## Text

- - -

Was wolltest du mit dieser Schleife
while (schlachtschiff != gesetzteSchiffe) {
bezwecken ? Ich glaube dass dies sowas wie eine Endlosschleife ist weil ja ein Stück weiter unten gesetzte Schiffe in einer Schleife erhöht wird und vermutlich immer != 1 ist !


----------



## Paeonia2015 (12. Dez 2015)

also mann darf nur ein schlachtschiff setzen, wenn schon eins gesetzt ist , darf man keins mehr setzten.
Also ich dachte schlachtschiff ist ja 1, und gesetzte schiff 0, und solange schlachtschiff und gesetzte schiffe ungleich sind darf gesetzt,es  wird aber jedes mal wenn man ein schiff gesetzt wird, dann mit gesetztesschiff++. eins dazu gezählt. --> das war jetzt meine logik aber irgendwie wird im programm dann nichts gemacht.

- - -

## Material
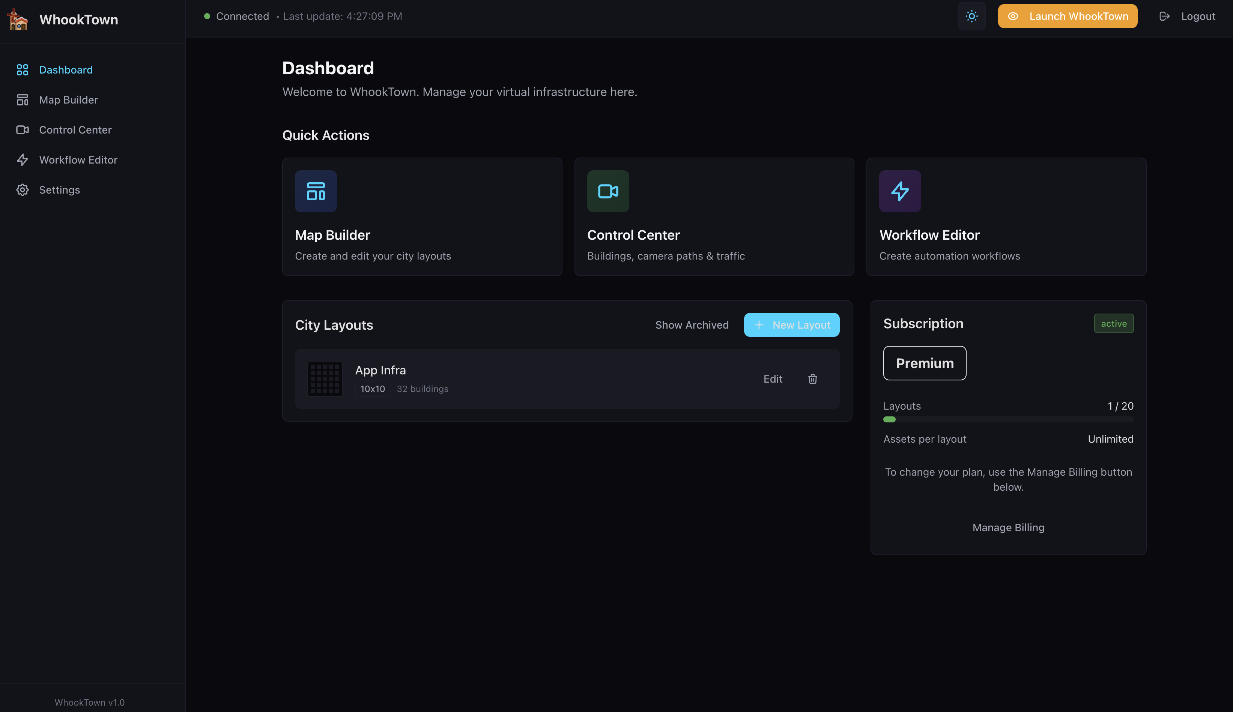
Task: Click the Logout icon in header
Action: (1164, 16)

- - -

## Aufgabenstellung
[A] Prüfe, ob die folgenden Aussagen mit dem Text über die Schlachtschiff-Schleife übereinstimmen, und belege jede Antwort mit einem wörtlichen Zitat: (i) Es darf nur ein Schlachtschiff gesetzt werden. (ii) In der geschilderten Überlegung hat schlachtschiff den Wert 0. (iii) Laut Text wird gesetzteSchiffe weiter unten in einer Schleife verringert.
[B] Greif den Text über die Schlachtschiff-Schleife dort auf, wo er endet, und schreib ihn weiter.
Das Material steht für sich und ist vom Text unabhängig.

## Schriftliche Antworten
[A]
(i) Ja: „also mann darf nur ein schlachtschiff setzen“
(ii) Nein: „Also ich dachte schlachtschiff ist ja 1, und gesetzte schiff 0“
(iii) Nein: „ein Stück weiter unten gesetzte Schiffe in einer Schleife erhöht wird“

[B]
while (gesetzteSchiffe < schlachtschiff ){ hab ich mal umgeändert aber da kommt  dann ne fehlermeldung mit exception. und bricht ab.
Nachdem ich zeile spalte und position eingegeben habe


----------



## JStein52 (12. Dez 2015)

Aber gesetzte Schiffe wird doch in diesen for-Schleifen immer um 5 erhöht !!
Also ist es zuerst wahrscheinlich 0, und danach 5, aber immer != schlachtschiff
Kannst du mit dem Debugger arbeiten und mal durch dieses Schleife durchgehen. Oder alternativ dir an einigen strategishen Stellen mal mit println() die fraglichen Variablen ausgeben lassen ?


----------



## VfL_Freak (12. Dez 2015)

Moin,



Paeonia2015 hat gesagt.:


> also mann darf nur ein schlachtschiff setzen


Aha ... und frau nicht ?????  
Achte ruhig ein bisschen auf Deine Formulierungen 



Paeonia2015 hat gesagt.:


> ... aber irgendwie wird im programm dann nichts gemacht ...


Soll _*WAS*_ bedeuten ??? 



Paeonia2015 hat gesagt.:


> ... hab ich mal umgeändert aber da kommt  dann ne fehlermeldung mit exception


Ach, und wir düerfen raten, wo welche Meldung kommt??
Gibt es denn auch was zu gewinnen ???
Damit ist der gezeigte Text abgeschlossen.